A fronte di tale articolazione antropologica degli italiani, viene brevemente tracciata l’evoluzione di quella élite anti-italiana che da un lato ha statuito il profilo dei «difetti morali» tipicamente nazionali e dall’altro si è storicamente posta - e si pone - in opposizione alla realtà rappresentata dai «costumi degli italiani». Il limite più grave di tale élite è la sua dipendenza identitaria dagli italiani stessi, senza i cui vizi non esisterebbe. A ciò va sommata la pretesa di dover «fare gli italiani» e l’illusione di una propria egemonia necessaria, assieme all’incapacità di immaginare un futuro che non coincida coi propri ideali e i propri valori. Questa debolezza immaginativa – che, nella cultura letteraria italiana, corrisponde alla debolezza del romanzo – ha infine condotto i critici della realtà italiana nell’attuale condizione di paralisi e di irrilevanza. Oggi, però, per un altro verso e parallelamente all’estinzione degli anti-italiani storici, l’incremento numerico degli emarginati intellettuali — sommariamente radunati nelle statistiche del cosiddetto «precariato intellettuale» — è andato definendo un tipo di anti-italiano nuovo, che, per la prima volta, si confronta con la realtà italiana sulla base delle proprie necessità esistenziali bloccate anziché su quella di un ideale astratto da incarnare.

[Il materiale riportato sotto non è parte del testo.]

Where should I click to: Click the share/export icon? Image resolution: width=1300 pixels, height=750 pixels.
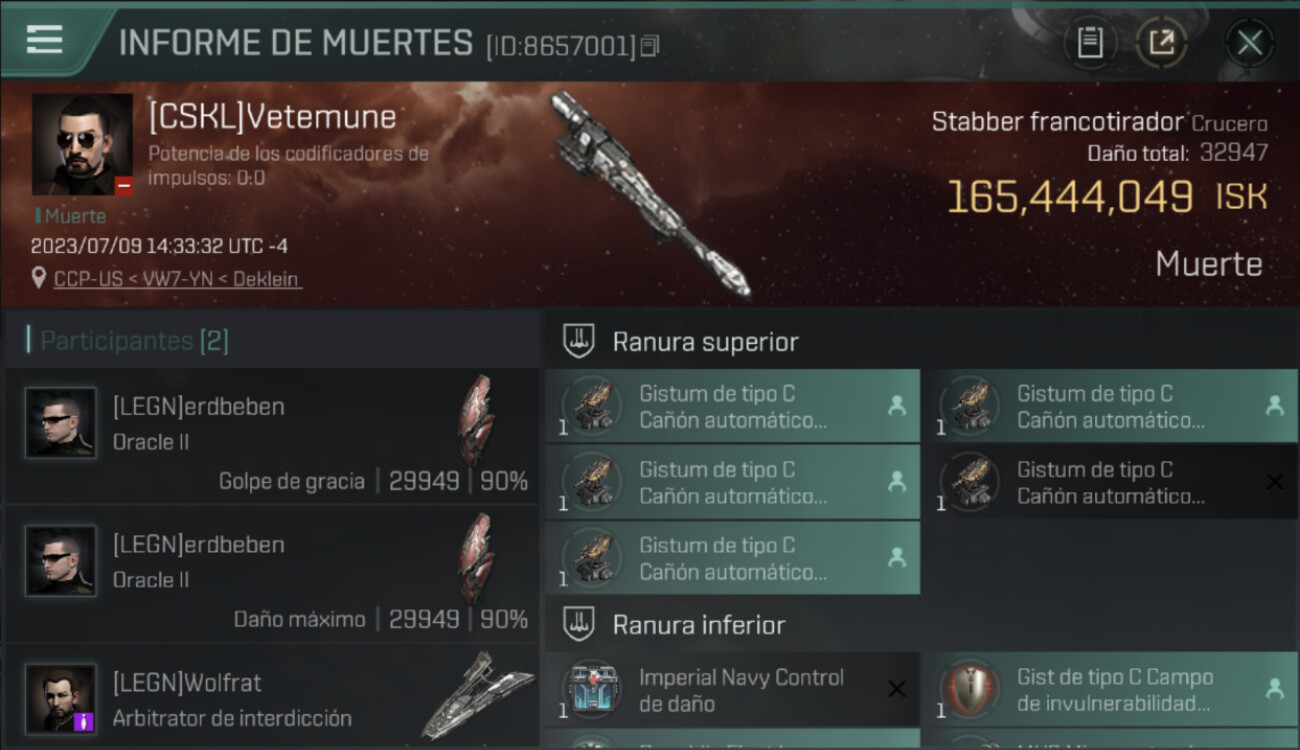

In definitiva, non si comprende l’Italia senza considerare assieme carattere nazionale e ideale nazionale, la loro opposizione, ma soprattutto la loro congiunzione e perversa complementarità. È in questo intreccio che si concretizza il dolore identitario dell’essere italiani, ed è questa condizione, confusa e atrofizzante, che il saggio si propone di esplorare e descrivere.